*** Opening of Exercise data ***

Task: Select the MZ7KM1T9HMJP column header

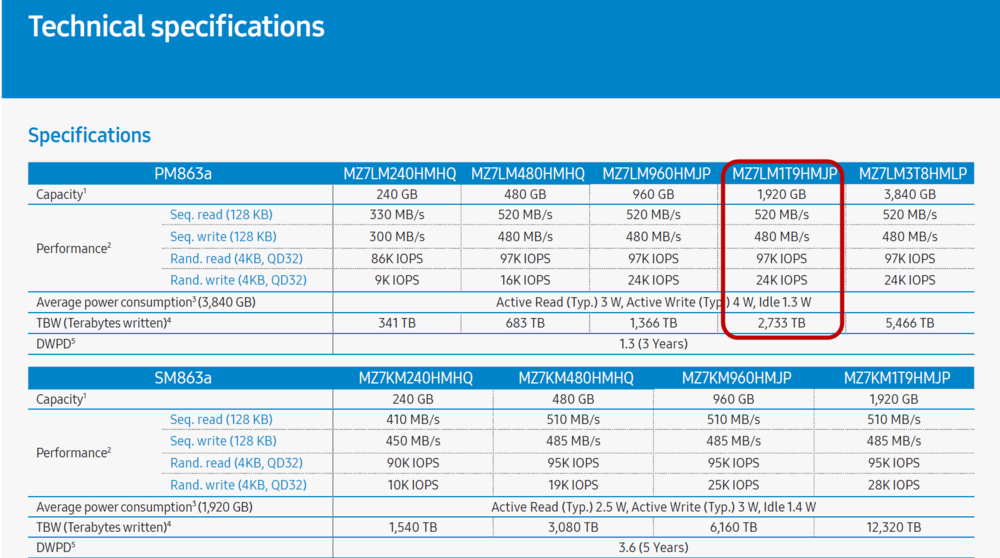Action: click(x=897, y=378)
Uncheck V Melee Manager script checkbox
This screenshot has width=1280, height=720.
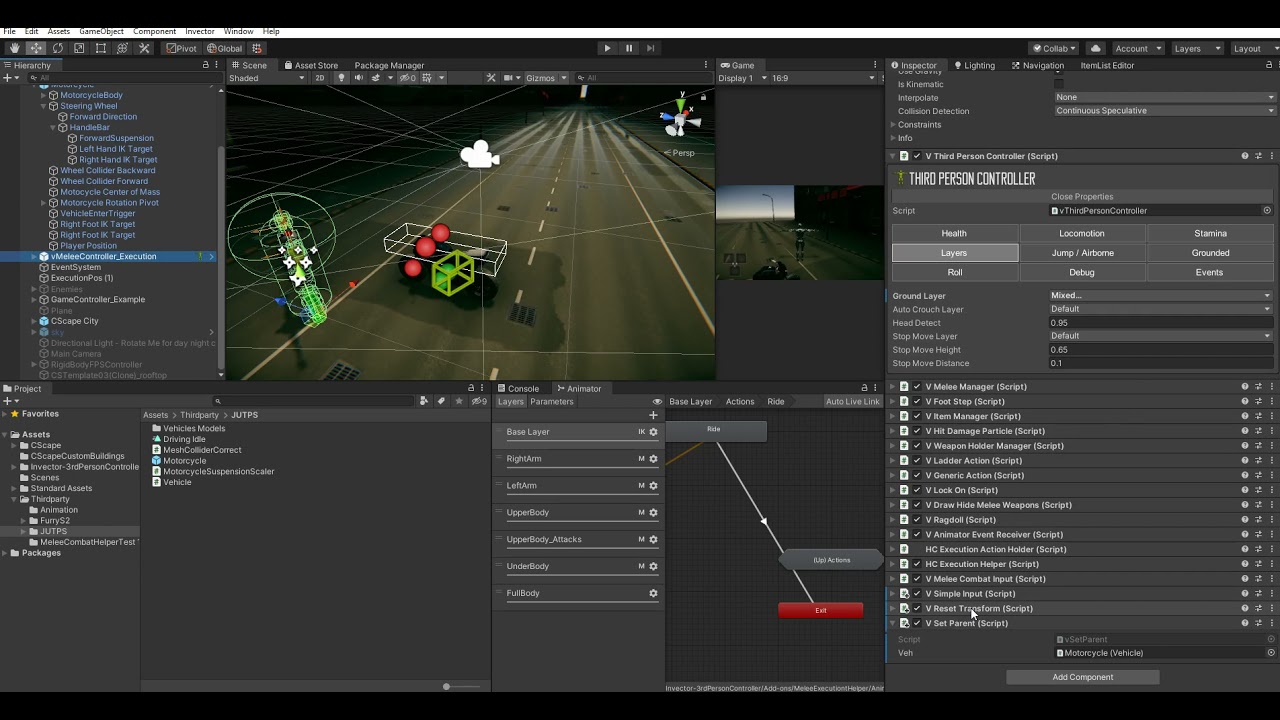pos(917,387)
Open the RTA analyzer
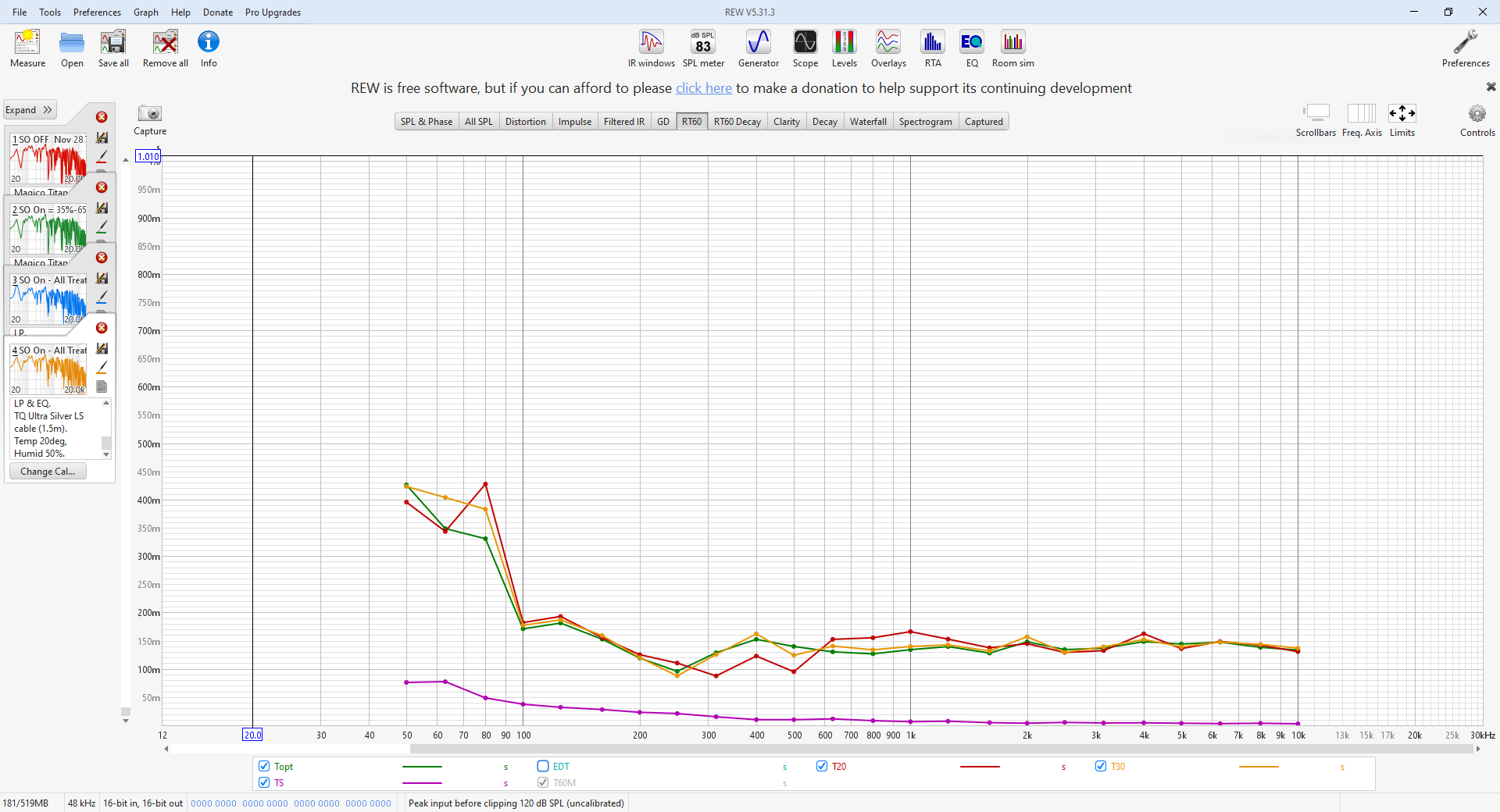1500x812 pixels. (x=932, y=48)
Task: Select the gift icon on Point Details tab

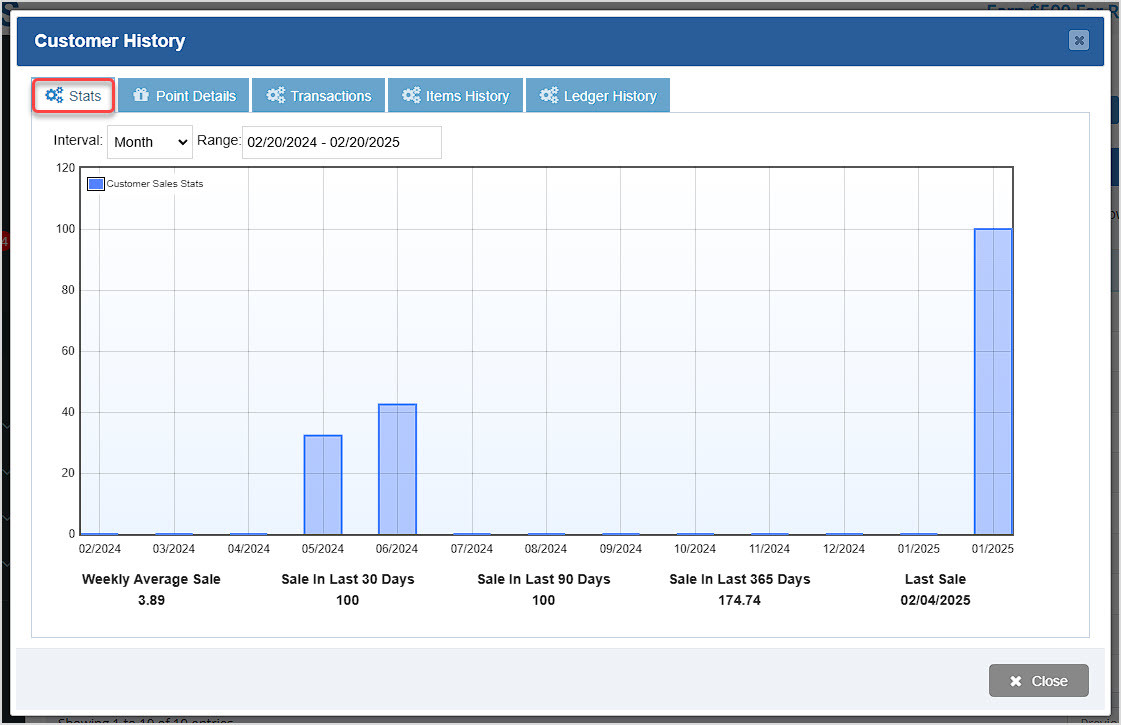Action: tap(141, 95)
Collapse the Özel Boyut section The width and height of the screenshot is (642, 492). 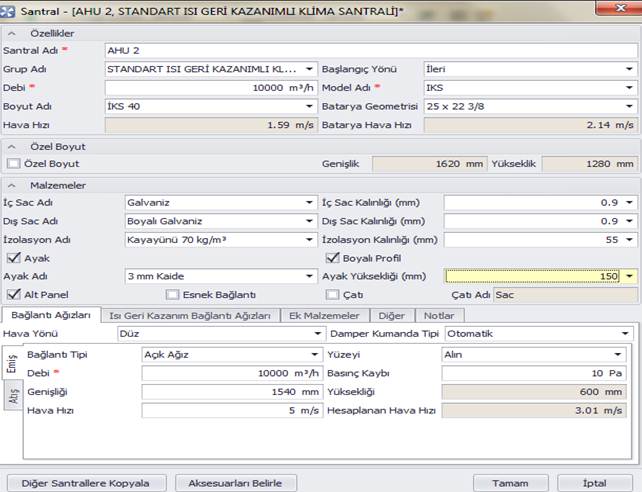click(x=9, y=146)
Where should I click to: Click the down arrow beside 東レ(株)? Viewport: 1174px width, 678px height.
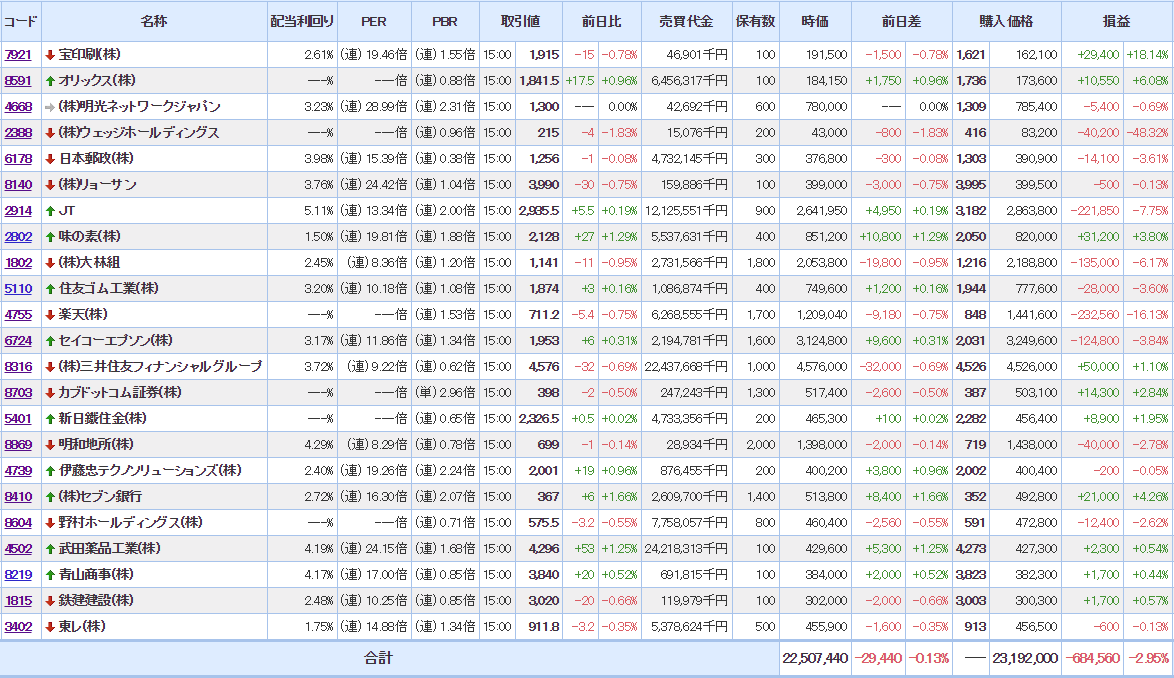point(50,627)
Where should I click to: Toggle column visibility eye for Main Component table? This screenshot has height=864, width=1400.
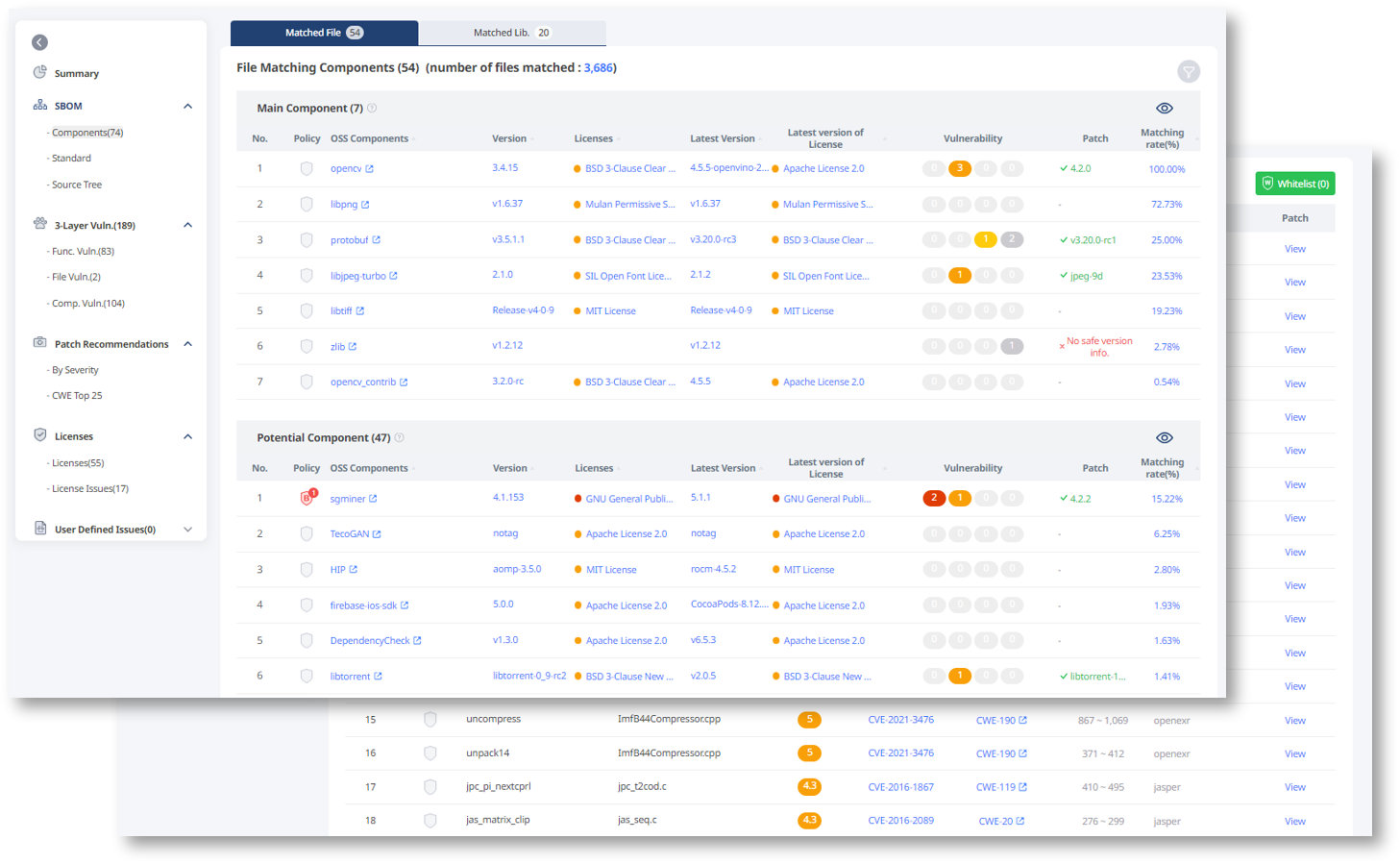point(1165,108)
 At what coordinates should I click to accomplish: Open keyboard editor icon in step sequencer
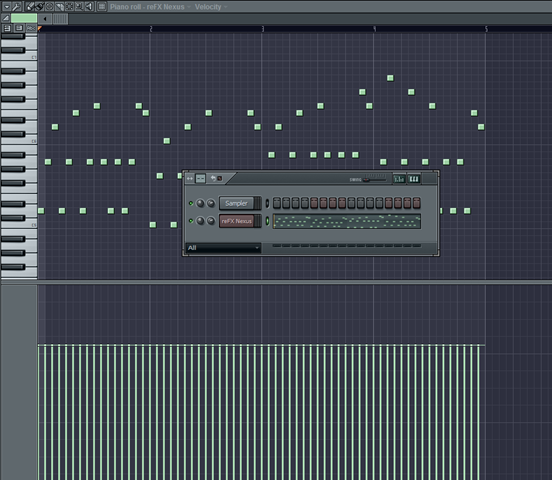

*** Close of Exercise data ***

_Task item_.
Leaving every picture aside, transcribe exactly the lines from the one that contains "Where should I click to: Toggle" through the final line of the listing above, inclusive.

_Output for this task_.
Where should I click to: Toggle column visibility eye for Main Component table? This screenshot has height=864, width=1400.
point(1165,108)
 At what coordinates should I click to accomplish: Open keyboard editor icon in step sequencer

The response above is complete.